Shares which are subject to Related Rights and Related Options shall be counted
only once in determining whether the maximum number of Shares with respect to
which Awards may be granted under the Plan has been exceeded. An Award shall not
be considered to have been made under the Plan with respect to any Option or
Right which terminates, and new Awards may be granted under the Plan with
respect to the number of Shares as to which such termination or forfeiture has
occurred. Any award made pursuant to this Plan, which Award is subject to the
requirements of Office of Thrift Supervision Regulations, shall vest in five
equal annual installments with the first installment vesting on the one year
anniversary date of grant, except in the event of death or disability, in which
case all unvested shares shall vest immediately.

         In the event that Office of Thrift Supervision Regulations are amended
(the "Amended Regulations") to permit shorter vesting periods, any Award made
pursuant to this Plan, which Award is subject to the requirements of such
Amended Regulations, may vest, at the sole discretion of the Committee, in
accordance with such Amended Regulations.




         6. GENERAL TERMS AND CONDITIONS OF OPTIONS AND RIGHTS. The Committee
shall have full and complete authority and discretion, subject to OTS
regulations, except as expressly limited by the Plan, to grant Options and/or
Rights and to provide the terms and conditions (which need not be identical
among Participants) thereof.
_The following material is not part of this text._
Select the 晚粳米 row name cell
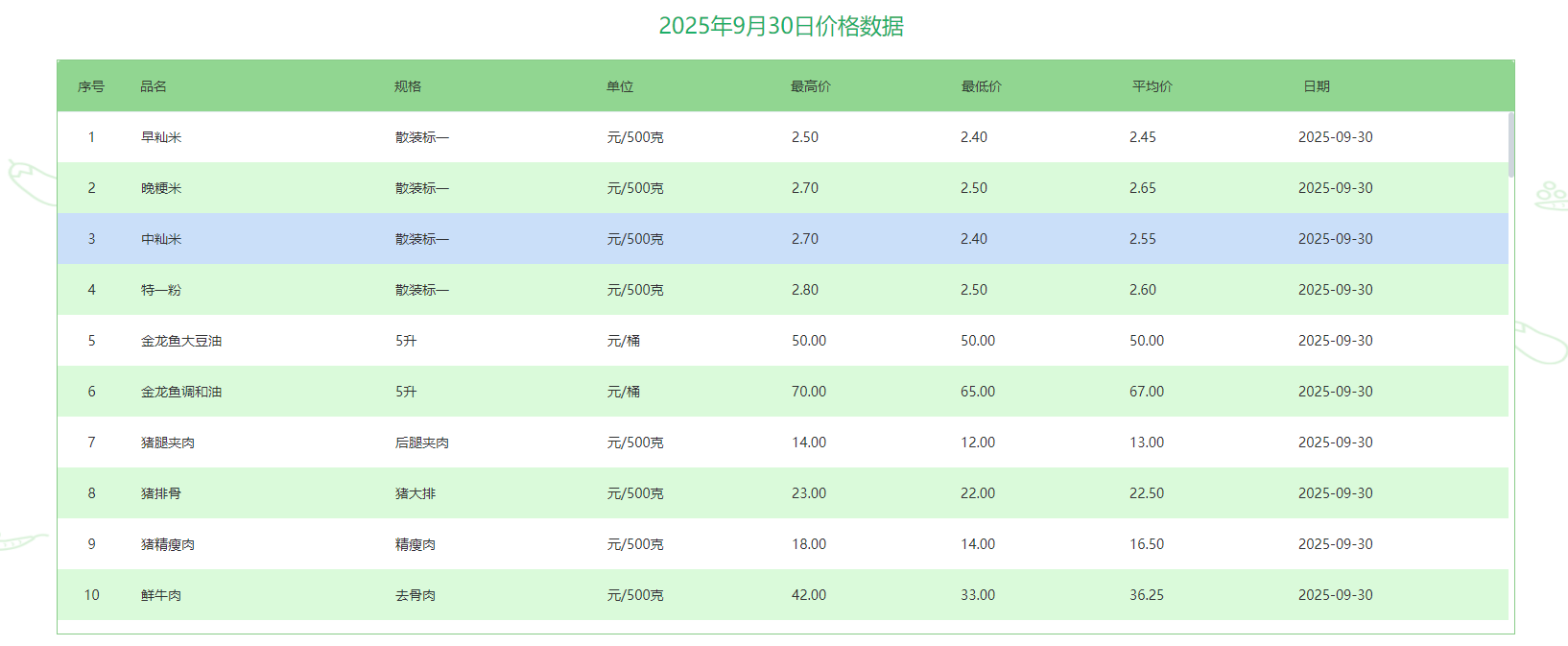Image resolution: width=1568 pixels, height=646 pixels. tap(161, 188)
In particular, the Committee shall prescribe the
following terms and conditions: (i) the Exercise Price of any Option or Right,
which shall not be less than the Market Value per Share at the date of grant of
such Option or Right, (ii) the number of Shares subject to, and the expiration
date of, any Option or Right, which expiration date shall not exceed ten years
from the date of grant, (iii) the manner, time and rate (cumulative or
otherwise) of exercise of such Option or Right, and (iv) the restrictions, if
any, to be placed upon such Option or Right or upon Shares which may be issued
upon exercise of such Option or Right. The Committee may, as a condition of
granting any Option or Right, require that a Participant agree not to thereafter
exercise one or more Options or Rights previously granted to such Participant.

         7.  EXERCISE OF OPTIONS OR RIGHTS.

                  (a) Except as provided herein, an Option or Right granted
under the Plan shall be exercisable during the lifetime of the Participant to
whom such Option or Right was granted only by such Participant and, except as
provided in paragraphs (c) and (d) of this Section 7, no such Option or Right
may be exercised unless at the time such Participant exercises such Option or
Right, such Participant has maintained Continuous Service since the date of
grant of such Option or Right. Cash settlements of Rights may be made only in
accordance with any applicable restrictions pursuant to Rule l6b-3(e) under the
Securities Exchange Act of 1934 or any similar or successor provision.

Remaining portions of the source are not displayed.